Goal of the exercise: Nothing in the data may be changed; retype all of it.

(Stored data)
· · · · · · ·
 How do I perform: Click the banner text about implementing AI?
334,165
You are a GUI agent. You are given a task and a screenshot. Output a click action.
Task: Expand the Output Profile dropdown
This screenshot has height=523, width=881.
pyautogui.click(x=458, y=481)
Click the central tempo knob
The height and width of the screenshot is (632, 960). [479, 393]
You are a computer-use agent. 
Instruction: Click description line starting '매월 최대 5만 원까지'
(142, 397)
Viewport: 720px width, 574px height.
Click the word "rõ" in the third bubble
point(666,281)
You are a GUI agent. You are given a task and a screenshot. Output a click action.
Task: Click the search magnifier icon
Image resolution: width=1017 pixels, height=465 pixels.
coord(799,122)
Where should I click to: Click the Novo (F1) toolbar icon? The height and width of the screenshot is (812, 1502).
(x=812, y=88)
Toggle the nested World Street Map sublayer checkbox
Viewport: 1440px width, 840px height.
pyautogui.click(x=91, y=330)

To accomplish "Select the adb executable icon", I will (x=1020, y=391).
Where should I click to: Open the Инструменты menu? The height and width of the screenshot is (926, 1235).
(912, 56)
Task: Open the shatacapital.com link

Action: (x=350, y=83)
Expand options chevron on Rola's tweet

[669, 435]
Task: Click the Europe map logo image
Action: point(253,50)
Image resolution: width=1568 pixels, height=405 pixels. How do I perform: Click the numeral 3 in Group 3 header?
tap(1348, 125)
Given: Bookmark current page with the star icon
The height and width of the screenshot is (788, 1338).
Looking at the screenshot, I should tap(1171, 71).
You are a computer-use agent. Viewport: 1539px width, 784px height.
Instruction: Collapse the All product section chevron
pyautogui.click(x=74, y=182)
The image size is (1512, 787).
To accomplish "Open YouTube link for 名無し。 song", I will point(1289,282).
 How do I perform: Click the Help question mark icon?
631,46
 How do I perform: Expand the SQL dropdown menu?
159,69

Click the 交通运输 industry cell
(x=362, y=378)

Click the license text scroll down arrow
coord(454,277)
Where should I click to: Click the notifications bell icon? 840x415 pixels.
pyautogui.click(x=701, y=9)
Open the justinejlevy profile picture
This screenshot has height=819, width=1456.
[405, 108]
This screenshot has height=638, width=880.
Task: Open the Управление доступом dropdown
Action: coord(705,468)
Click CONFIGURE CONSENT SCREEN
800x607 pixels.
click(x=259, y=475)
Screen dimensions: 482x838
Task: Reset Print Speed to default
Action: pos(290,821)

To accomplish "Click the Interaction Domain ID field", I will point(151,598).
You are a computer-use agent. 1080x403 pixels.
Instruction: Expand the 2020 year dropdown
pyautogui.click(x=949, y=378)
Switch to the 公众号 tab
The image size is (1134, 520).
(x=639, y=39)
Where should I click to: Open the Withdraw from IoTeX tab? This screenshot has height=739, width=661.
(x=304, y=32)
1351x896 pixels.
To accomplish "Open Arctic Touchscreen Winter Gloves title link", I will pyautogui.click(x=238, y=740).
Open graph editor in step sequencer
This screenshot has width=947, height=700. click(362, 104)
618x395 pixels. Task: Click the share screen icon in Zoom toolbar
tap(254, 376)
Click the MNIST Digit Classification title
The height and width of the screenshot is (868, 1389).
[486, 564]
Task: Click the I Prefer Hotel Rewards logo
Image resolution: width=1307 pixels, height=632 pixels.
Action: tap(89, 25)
· · · · · · ·
Response area:
 How do I perform: Click the banner text about implementing AI?
334,165
You are a GUI agent. You are given a task and a screenshot. Output a click action.
Task: Expand the Output Profile dropdown
This screenshot has height=523, width=881.
pyautogui.click(x=458, y=481)
Click the central tempo knob
The height and width of the screenshot is (632, 960). [479, 393]
You are a computer-use agent. 
Instruction: Click description line starting '매월 최대 5만 원까지'
(142, 397)
Viewport: 720px width, 574px height.
Click the word "rõ" in the third bubble
point(666,281)
You are a GUI agent. You are given a task and a screenshot. Output a click action.
Task: Click the search magnifier icon
Image resolution: width=1017 pixels, height=465 pixels.
coord(799,122)
Where should I click to: Click the Novo (F1) toolbar icon? The height and width of the screenshot is (812, 1502).
(x=812, y=88)
Toggle the nested World Street Map sublayer checkbox
Viewport: 1440px width, 840px height.
pyautogui.click(x=91, y=330)

To accomplish "Select the adb executable icon", I will (x=1020, y=391).
Where should I click to: Open the Инструменты menu? The height and width of the screenshot is (926, 1235).
(912, 56)
Task: Open the shatacapital.com link

Action: (x=350, y=83)
Expand options chevron on Rola's tweet

[669, 435]
Task: Click the Europe map logo image
Action: point(253,50)
Image resolution: width=1568 pixels, height=405 pixels. How do I perform: Click the numeral 3 in Group 3 header?
tap(1348, 125)
Given: Bookmark current page with the star icon
The height and width of the screenshot is (788, 1338).
Looking at the screenshot, I should tap(1171, 71).
You are a computer-use agent. Viewport: 1539px width, 784px height.
Instruction: Collapse the All product section chevron
pyautogui.click(x=74, y=182)
The image size is (1512, 787).
To accomplish "Open YouTube link for 名無し。 song", I will point(1289,282).
 How do I perform: Click the Help question mark icon?
631,46
 How do I perform: Expand the SQL dropdown menu?
159,69

Click the 交通运输 industry cell
(x=362, y=378)

Click the license text scroll down arrow
coord(454,277)
Where should I click to: Click the notifications bell icon? 840x415 pixels.
pyautogui.click(x=701, y=9)
Open the justinejlevy profile picture
This screenshot has height=819, width=1456.
[405, 108]
This screenshot has height=638, width=880.
Task: Open the Управление доступом dropdown
Action: coord(705,468)
Click CONFIGURE CONSENT SCREEN
800x607 pixels.
click(x=259, y=475)
Screen dimensions: 482x838
Task: Reset Print Speed to default
Action: pos(290,821)

To accomplish "Click the Interaction Domain ID field", I will point(151,598).
You are a computer-use agent. 1080x403 pixels.
Instruction: Expand the 2020 year dropdown
pyautogui.click(x=949, y=378)
Switch to the 公众号 tab
The image size is (1134, 520).
(x=639, y=39)
Where should I click to: Open the Withdraw from IoTeX tab? This screenshot has height=739, width=661.
(x=304, y=32)
1351x896 pixels.
To accomplish "Open Arctic Touchscreen Winter Gloves title link", I will pyautogui.click(x=238, y=740).
Open graph editor in step sequencer
This screenshot has width=947, height=700. click(362, 104)
618x395 pixels. Task: Click the share screen icon in Zoom toolbar
tap(254, 376)
Click the MNIST Digit Classification title
The height and width of the screenshot is (868, 1389).
[486, 564]
Task: Click the I Prefer Hotel Rewards logo
Image resolution: width=1307 pixels, height=632 pixels.
Action: tap(89, 25)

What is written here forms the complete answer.